Goal of the exercise:
Copy out the lines from the one containing "City (559, 391)" through the one containing "suffer (203, 241)", both included, and output nothing else.

Records for processing:
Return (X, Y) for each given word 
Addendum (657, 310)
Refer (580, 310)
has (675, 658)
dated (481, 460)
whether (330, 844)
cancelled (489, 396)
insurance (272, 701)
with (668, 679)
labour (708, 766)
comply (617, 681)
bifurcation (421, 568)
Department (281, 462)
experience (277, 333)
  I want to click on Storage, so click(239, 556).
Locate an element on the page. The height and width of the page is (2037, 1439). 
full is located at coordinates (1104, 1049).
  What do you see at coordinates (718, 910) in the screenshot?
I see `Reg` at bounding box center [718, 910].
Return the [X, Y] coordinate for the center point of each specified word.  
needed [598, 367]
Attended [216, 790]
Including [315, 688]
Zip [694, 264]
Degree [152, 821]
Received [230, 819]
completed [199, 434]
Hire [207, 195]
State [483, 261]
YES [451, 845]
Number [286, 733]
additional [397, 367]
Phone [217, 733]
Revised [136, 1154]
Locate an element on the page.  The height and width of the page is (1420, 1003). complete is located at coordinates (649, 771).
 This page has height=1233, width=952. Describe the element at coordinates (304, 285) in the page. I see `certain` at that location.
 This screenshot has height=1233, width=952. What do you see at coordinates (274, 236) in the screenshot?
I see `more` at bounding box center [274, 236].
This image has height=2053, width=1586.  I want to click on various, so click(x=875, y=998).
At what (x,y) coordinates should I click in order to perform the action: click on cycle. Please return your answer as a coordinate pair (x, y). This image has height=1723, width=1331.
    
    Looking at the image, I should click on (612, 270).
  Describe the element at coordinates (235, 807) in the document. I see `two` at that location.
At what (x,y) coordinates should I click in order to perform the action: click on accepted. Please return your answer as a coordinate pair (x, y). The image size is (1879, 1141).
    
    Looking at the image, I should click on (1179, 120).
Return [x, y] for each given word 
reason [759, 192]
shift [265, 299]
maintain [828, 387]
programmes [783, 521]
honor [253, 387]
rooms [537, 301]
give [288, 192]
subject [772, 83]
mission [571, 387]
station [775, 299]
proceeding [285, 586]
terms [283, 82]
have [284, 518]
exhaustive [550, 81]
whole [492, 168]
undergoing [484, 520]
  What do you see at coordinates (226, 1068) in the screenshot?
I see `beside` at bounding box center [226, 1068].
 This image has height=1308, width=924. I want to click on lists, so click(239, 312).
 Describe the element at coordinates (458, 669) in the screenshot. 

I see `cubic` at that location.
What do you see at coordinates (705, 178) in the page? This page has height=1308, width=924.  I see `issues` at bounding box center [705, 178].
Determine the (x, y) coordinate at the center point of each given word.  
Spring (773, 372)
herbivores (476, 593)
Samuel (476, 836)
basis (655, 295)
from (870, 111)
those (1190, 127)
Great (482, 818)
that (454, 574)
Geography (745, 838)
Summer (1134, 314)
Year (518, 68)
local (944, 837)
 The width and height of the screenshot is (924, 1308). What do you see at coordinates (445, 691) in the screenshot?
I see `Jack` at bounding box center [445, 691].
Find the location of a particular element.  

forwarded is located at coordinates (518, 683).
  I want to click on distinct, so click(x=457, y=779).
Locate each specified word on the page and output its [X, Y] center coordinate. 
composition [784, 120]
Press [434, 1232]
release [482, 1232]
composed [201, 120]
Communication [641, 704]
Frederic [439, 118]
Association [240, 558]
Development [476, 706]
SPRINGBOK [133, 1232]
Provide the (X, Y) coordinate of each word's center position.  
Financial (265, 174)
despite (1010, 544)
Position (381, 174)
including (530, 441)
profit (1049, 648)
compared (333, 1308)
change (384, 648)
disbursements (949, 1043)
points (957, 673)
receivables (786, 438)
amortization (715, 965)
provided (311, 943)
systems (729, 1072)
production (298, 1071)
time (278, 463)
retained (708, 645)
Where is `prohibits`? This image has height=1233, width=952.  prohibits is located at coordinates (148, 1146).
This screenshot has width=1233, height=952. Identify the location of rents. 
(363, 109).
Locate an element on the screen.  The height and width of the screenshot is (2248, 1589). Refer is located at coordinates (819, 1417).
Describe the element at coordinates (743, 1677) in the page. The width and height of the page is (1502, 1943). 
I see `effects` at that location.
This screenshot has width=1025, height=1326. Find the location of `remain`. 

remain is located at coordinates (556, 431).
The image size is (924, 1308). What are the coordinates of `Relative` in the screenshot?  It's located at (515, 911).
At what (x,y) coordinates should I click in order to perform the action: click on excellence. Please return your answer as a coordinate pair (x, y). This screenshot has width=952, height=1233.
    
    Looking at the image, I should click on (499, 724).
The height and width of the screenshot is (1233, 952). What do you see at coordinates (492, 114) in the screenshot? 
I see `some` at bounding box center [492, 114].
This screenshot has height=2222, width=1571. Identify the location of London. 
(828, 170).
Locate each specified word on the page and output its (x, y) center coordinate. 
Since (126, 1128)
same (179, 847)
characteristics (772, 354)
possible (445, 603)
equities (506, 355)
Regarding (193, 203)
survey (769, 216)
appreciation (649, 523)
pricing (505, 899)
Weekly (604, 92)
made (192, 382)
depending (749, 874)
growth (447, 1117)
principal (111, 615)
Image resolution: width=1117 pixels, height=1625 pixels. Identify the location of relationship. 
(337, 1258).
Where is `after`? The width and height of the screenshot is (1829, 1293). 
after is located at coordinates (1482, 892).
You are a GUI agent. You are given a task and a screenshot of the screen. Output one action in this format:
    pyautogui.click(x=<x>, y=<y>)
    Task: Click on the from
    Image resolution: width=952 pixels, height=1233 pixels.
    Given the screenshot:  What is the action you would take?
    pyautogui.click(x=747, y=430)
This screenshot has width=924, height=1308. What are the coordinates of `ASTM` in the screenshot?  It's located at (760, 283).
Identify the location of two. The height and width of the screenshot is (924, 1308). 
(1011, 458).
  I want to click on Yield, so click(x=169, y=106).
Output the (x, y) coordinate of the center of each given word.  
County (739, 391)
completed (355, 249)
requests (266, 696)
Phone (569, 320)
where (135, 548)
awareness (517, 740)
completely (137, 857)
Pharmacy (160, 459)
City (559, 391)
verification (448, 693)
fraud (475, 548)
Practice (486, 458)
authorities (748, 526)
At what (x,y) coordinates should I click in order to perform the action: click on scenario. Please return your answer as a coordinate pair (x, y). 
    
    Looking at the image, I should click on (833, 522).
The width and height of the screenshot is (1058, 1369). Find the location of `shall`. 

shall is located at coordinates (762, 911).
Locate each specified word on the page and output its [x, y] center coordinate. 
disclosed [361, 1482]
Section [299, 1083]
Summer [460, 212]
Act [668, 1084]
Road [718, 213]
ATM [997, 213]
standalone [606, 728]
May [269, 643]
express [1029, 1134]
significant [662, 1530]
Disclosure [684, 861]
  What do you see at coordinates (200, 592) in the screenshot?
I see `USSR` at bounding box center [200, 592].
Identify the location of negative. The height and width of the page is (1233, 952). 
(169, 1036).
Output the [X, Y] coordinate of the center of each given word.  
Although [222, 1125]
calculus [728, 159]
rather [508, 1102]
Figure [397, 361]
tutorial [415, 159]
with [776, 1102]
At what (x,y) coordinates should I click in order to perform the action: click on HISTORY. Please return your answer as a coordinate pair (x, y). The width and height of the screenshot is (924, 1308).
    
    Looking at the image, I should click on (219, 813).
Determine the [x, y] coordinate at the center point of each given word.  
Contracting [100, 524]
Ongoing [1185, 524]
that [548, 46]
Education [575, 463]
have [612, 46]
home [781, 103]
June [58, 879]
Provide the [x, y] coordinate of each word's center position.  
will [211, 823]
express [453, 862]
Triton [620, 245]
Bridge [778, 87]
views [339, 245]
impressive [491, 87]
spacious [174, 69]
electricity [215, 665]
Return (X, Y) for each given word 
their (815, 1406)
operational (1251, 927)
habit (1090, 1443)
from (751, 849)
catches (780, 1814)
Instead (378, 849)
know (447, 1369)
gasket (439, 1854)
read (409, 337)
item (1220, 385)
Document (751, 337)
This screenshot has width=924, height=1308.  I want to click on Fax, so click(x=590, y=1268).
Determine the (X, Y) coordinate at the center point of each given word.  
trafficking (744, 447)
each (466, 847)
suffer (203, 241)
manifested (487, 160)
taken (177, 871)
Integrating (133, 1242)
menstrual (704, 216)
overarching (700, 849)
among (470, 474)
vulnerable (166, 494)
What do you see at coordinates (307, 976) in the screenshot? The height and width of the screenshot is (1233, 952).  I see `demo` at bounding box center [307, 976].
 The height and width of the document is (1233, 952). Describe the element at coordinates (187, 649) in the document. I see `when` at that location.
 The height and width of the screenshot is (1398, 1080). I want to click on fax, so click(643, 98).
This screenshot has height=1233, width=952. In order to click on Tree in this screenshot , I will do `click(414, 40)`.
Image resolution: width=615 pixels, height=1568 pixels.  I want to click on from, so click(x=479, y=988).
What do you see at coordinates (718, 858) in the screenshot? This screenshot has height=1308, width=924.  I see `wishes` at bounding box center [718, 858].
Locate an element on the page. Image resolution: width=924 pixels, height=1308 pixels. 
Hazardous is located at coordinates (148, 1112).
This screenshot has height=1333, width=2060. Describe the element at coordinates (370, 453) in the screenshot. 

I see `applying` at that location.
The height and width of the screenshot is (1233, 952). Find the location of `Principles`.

In response:
City (559, 391)
verification (448, 693)
fraud (475, 548)
Practice (486, 458)
authorities (748, 526)
At what (x,y) coordinates should I click in order to perform the action: click on scenario. Please return your answer as a coordinate pair (x, y). 
    
    Looking at the image, I should click on (833, 522).
The width and height of the screenshot is (1058, 1369). Find the location of `shall`. 

shall is located at coordinates (762, 911).
Locate each specified word on the page and output its [x, y] center coordinate. 
disclosed [361, 1482]
Section [299, 1083]
Summer [460, 212]
Act [668, 1084]
Road [718, 213]
ATM [997, 213]
standalone [606, 728]
May [269, 643]
express [1029, 1134]
significant [662, 1530]
Disclosure [684, 861]
  What do you see at coordinates (200, 592) in the screenshot?
I see `USSR` at bounding box center [200, 592].
Identify the location of negative. The height and width of the page is (1233, 952). 
(169, 1036).
Output the [X, Y] coordinate of the center of each given word.  
Although [222, 1125]
calculus [728, 159]
rather [508, 1102]
Figure [397, 361]
tutorial [415, 159]
with [776, 1102]
At what (x,y) coordinates should I click in order to perform the action: click on HISTORY. Please return your answer as a coordinate pair (x, y). The width and height of the screenshot is (924, 1308).
    
    Looking at the image, I should click on (219, 813).
Determine the [x, y] coordinate at the center point of each given word.  
Contracting [100, 524]
Ongoing [1185, 524]
that [548, 46]
Education [575, 463]
have [612, 46]
home [781, 103]
June [58, 879]
Provide the [x, y] coordinate of each word's center position.  
will [211, 823]
express [453, 862]
Triton [620, 245]
Bridge [778, 87]
views [339, 245]
impressive [491, 87]
spacious [174, 69]
electricity [215, 665]
Return (X, Y) for each given word 
their (815, 1406)
operational (1251, 927)
habit (1090, 1443)
from (751, 849)
catches (780, 1814)
Instead (378, 849)
know (447, 1369)
gasket (439, 1854)
read (409, 337)
item (1220, 385)
Document (751, 337)
This screenshot has width=924, height=1308.  I want to click on Fax, so click(x=590, y=1268).
Determine the (X, Y) coordinate at the center point of each given word.  
trafficking (744, 447)
each (466, 847)
suffer (203, 241)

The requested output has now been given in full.